3. Beware of unsolicited offers – if someone contacts you about a loan offer, be suspicious and ask for references.”unsolicited offers” often indicates that the company is not licensed or regulated by the financial institution they are representing.
4. Check with your bank – Make sure that the company offering the loan is registered with your bank and has been approved by them as a lender. Ask for verification of their status and check references. Verify any information given about the company or individual offering the loan
-Why do people commit mortgage fraud?
Mortgage fraud is a real and growing problem in the United States. According to the National Mortgage Fraud Report released by the Federal Bureau of Investigation. Every 7 home sales involve some form of mortgage fraud. This includes being misled about the terms of a loan. falsifying information on a loan application. Or borrowing more than you can afford to pay back.
There are many reasons someone may commit mortgage fraud. They may be trying to get an easy and fast money payday. Knowing that they will not have to repay the debt for a while. Rating agencies like Moody’s and Standard and Poor’s have been known to downgrade securities. If a notable number of mortgages undergo foreclosure or bankruptcy. Criminals who perpetrate mortgage fraud know this. And are often able to sell these products on the secondary market before they are detected.
To avoid becoming the victim of mortgage fraud:
1. Do your homework – Talk to your lender and investigate all of your options thoroughly before making any decisions about a loan. Make sure you understand all of the terms, fees, interest rates, etc. So that you aren’t misled into taking on too much debt or signing anything without fully understanding it.

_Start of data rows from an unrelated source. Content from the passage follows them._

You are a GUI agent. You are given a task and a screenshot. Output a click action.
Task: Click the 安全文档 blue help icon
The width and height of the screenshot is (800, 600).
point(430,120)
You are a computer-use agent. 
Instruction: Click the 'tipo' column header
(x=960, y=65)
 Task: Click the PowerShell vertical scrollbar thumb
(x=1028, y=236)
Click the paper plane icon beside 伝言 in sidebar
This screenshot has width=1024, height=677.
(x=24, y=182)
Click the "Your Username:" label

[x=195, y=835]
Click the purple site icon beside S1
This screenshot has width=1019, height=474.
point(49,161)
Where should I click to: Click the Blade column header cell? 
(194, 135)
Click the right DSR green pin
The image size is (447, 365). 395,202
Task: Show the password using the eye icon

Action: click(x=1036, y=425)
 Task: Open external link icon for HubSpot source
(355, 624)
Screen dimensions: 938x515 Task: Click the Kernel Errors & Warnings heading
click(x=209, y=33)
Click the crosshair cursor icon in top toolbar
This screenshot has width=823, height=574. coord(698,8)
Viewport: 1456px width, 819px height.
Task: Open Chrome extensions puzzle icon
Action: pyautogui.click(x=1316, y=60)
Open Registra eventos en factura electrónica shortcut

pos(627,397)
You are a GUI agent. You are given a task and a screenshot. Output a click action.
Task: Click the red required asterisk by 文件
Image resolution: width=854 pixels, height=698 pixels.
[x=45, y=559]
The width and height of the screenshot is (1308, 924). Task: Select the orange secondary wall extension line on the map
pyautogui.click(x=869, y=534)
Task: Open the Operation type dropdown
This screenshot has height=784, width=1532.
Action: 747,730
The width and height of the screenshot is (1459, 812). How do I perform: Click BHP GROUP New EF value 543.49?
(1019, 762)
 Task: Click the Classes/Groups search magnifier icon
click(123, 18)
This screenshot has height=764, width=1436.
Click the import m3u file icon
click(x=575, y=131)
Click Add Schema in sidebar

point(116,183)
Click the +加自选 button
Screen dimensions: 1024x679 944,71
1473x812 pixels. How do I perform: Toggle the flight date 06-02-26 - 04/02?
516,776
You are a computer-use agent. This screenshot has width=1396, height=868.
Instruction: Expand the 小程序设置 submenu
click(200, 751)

2. Know the warning signs – if something seems fishy or off with your loan application process, don’t hesitate to call your lender or speak with a financial advisor. Check for red flags such as unusual income sources or jobs history that don’t match what is listed on your application, large down payments
-What are the signs of mortgage fraud?
1. Failing to disclose any material facts: Many times people who commit mortgage fraud will fail to disclose important information. Like a past felony conviction or an indication that they may be in financial trouble. This can add weight to claims that the applicant really cannot afford the mortgage, giving the scammer an edge.
2. Frequent changes in addresses or employment status: People who are trying to perpetrate a mortgage fraud scheme will often change their addresses or job status frequently in order to hide their identity and mislead potential lenders.
3. Making expensive purchases without justified reasons: It’s not unusual for people who are engaged in fraudulent behaviour to purchase expensive items. Like cars or homes, without having any real justification for the expenditure. This makes it much more difficult for lenders to credit these expenses and raises suspicions about the applicant’s true financial situation.
Beware of anyone who tries to pressure you into making a decision about your Mortgage quickly – this could be a sign that something isn’t right.
-How to report mortgage fraud.
If you are feeling suspicious that someone may be committing mortgage fraud, here are a few tips on how to report it.
1) Contact your bank or the police: If you have any suspicions about fraud, the safest thing to do is contact your bank or the police. They can help you track down the person or company involved and take appropriate action.
2) Document everything: Keep records of all of your interactions with the person or company suspected of committing mortgage fraud. This will help if you decide to file a claim later on.
3) Be alert for red flags: Be on the lookout for any signs that something is not right with your mortgage. These could include high-pressure sales tactics, unusual fees, or changes in your balance or credit score. If something feels off, don’t hesitate to report it!